Task
Find all lines below containing the string "emoji" and return them.

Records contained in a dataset
☆ ☆ ☆

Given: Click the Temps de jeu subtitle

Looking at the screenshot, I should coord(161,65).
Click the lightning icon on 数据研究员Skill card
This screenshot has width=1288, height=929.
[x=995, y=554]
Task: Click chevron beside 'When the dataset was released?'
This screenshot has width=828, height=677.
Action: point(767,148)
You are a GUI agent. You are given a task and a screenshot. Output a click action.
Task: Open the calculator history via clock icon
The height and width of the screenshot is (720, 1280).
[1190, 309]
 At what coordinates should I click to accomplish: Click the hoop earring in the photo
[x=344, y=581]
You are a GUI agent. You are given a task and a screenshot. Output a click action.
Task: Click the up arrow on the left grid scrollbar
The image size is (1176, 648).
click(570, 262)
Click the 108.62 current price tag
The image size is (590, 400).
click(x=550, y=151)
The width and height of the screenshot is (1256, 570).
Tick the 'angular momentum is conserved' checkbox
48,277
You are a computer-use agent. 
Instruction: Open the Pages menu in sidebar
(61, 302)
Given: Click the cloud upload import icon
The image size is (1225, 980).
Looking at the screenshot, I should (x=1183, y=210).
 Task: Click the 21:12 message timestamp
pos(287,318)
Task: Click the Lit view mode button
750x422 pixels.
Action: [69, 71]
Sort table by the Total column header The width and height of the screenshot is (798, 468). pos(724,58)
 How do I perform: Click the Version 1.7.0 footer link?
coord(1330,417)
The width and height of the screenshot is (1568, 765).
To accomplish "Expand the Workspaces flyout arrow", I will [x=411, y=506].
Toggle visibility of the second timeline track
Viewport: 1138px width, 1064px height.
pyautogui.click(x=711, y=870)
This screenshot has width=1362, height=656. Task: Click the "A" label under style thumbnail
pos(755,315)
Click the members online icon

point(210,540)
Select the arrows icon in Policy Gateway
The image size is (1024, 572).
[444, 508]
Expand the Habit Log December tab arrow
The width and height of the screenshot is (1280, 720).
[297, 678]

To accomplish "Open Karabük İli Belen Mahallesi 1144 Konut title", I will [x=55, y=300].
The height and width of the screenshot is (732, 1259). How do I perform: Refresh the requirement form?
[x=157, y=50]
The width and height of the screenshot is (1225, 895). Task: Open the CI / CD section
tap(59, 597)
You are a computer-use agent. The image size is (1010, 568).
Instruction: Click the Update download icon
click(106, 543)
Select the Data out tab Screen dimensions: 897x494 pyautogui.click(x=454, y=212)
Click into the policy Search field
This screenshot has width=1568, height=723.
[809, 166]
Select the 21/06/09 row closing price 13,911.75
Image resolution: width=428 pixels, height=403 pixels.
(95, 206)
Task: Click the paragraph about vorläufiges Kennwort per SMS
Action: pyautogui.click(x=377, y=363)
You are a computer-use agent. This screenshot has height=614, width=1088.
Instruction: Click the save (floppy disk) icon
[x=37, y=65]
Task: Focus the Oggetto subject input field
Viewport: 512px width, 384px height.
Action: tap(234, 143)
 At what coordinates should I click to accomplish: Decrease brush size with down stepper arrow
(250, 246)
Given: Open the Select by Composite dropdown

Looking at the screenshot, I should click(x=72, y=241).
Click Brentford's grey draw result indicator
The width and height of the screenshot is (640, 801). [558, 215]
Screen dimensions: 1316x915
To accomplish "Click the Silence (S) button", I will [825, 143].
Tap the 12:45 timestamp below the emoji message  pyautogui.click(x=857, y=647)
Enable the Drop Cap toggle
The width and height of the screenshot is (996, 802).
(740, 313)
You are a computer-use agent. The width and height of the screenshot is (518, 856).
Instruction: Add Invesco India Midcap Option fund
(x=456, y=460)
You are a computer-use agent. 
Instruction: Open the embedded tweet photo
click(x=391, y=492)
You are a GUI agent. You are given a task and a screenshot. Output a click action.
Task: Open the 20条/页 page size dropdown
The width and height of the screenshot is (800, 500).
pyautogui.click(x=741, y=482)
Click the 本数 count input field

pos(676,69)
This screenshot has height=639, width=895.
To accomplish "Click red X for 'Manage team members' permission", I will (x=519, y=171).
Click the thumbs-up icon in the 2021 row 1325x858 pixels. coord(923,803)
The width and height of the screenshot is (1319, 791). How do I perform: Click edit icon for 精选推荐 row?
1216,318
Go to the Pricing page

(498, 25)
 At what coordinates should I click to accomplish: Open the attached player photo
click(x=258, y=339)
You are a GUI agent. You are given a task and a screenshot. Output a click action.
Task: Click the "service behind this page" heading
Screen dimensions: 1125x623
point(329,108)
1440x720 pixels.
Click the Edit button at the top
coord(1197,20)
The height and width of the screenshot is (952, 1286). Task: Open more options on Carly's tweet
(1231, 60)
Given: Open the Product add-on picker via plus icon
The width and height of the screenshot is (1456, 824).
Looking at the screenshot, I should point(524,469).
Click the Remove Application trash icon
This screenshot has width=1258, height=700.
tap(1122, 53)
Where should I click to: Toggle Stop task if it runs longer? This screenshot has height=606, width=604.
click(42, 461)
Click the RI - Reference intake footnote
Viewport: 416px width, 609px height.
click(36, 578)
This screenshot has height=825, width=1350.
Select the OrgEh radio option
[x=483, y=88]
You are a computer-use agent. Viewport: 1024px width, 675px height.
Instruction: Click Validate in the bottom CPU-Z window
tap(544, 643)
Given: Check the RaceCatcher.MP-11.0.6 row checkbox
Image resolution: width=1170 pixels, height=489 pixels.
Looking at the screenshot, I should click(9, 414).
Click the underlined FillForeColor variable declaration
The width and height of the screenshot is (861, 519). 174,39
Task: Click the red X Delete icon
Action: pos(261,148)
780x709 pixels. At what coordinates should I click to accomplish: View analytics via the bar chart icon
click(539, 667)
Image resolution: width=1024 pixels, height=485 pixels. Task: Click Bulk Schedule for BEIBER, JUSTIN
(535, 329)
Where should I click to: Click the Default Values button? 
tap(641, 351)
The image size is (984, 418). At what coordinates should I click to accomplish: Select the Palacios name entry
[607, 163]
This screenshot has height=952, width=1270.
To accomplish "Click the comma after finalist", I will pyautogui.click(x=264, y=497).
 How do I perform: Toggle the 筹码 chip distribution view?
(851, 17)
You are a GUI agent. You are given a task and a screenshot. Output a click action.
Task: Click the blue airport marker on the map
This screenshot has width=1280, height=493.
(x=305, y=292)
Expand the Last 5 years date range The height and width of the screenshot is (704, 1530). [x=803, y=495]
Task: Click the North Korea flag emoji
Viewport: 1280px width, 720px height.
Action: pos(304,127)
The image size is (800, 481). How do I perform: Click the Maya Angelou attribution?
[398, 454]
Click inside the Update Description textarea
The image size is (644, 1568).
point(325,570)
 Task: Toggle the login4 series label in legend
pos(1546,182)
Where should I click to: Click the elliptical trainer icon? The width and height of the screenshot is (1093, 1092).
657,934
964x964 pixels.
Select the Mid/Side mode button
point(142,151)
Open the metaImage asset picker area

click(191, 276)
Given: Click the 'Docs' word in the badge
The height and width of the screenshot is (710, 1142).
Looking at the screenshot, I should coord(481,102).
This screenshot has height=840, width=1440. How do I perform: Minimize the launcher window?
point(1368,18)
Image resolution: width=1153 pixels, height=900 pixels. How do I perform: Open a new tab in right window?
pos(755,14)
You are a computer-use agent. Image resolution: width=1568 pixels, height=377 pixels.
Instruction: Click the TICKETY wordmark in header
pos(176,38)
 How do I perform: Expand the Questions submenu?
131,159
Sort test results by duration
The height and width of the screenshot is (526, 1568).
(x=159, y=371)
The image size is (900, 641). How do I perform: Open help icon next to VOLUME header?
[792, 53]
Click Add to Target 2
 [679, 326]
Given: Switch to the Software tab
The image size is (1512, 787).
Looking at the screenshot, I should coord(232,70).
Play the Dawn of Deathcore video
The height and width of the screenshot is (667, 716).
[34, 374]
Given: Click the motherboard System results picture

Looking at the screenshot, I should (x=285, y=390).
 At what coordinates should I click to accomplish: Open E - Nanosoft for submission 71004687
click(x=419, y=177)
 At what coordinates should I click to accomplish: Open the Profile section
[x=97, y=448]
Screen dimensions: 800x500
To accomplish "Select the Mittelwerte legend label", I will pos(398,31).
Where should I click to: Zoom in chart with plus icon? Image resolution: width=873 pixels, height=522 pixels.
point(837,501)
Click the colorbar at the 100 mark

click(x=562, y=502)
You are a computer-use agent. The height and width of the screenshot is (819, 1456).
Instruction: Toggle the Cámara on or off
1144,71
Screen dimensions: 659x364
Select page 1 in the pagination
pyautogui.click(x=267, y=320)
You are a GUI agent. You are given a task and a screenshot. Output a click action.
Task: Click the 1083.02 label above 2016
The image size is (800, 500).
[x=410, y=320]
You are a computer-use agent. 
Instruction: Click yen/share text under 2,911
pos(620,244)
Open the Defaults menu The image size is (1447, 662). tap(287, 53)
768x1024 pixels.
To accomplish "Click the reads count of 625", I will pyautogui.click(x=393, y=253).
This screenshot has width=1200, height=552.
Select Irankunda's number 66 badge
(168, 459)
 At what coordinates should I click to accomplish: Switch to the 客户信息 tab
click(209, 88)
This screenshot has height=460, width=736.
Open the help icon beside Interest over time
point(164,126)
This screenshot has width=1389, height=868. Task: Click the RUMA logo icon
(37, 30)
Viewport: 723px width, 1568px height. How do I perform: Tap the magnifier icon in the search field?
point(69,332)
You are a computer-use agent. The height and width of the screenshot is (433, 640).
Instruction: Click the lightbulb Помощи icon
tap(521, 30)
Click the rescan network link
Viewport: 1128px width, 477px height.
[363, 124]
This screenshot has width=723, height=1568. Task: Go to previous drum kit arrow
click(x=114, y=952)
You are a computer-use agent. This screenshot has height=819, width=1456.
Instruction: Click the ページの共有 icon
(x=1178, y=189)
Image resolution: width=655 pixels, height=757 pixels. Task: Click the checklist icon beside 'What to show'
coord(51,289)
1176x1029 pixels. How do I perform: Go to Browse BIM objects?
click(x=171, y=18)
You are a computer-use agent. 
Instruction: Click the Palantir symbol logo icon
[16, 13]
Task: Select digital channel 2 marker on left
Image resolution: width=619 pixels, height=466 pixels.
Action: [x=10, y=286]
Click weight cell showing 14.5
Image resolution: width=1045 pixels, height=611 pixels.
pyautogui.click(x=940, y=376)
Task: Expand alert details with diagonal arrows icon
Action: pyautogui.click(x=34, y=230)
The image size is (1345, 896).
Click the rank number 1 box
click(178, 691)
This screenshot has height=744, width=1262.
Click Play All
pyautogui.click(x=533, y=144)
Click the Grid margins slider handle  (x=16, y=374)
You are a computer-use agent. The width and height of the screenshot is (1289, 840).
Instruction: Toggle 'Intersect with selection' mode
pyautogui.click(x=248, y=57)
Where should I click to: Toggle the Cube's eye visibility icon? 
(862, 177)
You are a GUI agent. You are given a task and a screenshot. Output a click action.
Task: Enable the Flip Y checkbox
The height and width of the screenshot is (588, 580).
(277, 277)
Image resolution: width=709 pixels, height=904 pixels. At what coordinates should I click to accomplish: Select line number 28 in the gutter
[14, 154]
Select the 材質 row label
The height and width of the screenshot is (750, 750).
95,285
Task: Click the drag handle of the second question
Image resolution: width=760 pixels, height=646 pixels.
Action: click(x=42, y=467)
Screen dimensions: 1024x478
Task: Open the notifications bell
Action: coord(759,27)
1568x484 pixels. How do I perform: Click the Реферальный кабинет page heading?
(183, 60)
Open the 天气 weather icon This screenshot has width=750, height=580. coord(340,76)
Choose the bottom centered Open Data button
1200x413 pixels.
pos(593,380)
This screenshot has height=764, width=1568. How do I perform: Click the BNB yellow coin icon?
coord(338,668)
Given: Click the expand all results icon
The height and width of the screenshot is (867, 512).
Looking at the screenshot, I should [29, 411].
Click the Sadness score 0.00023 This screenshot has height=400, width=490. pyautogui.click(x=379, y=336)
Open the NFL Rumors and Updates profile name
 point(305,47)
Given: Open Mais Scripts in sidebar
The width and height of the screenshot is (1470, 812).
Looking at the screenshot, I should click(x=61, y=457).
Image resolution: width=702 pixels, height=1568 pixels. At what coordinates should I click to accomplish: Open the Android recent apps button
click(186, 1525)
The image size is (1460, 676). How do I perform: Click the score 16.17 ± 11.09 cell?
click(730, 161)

☆ ☆ ☆

Response box
Tap the 12:45 timestamp below the emoji message  pyautogui.click(x=857, y=647)
Task: Click the North Korea flag emoji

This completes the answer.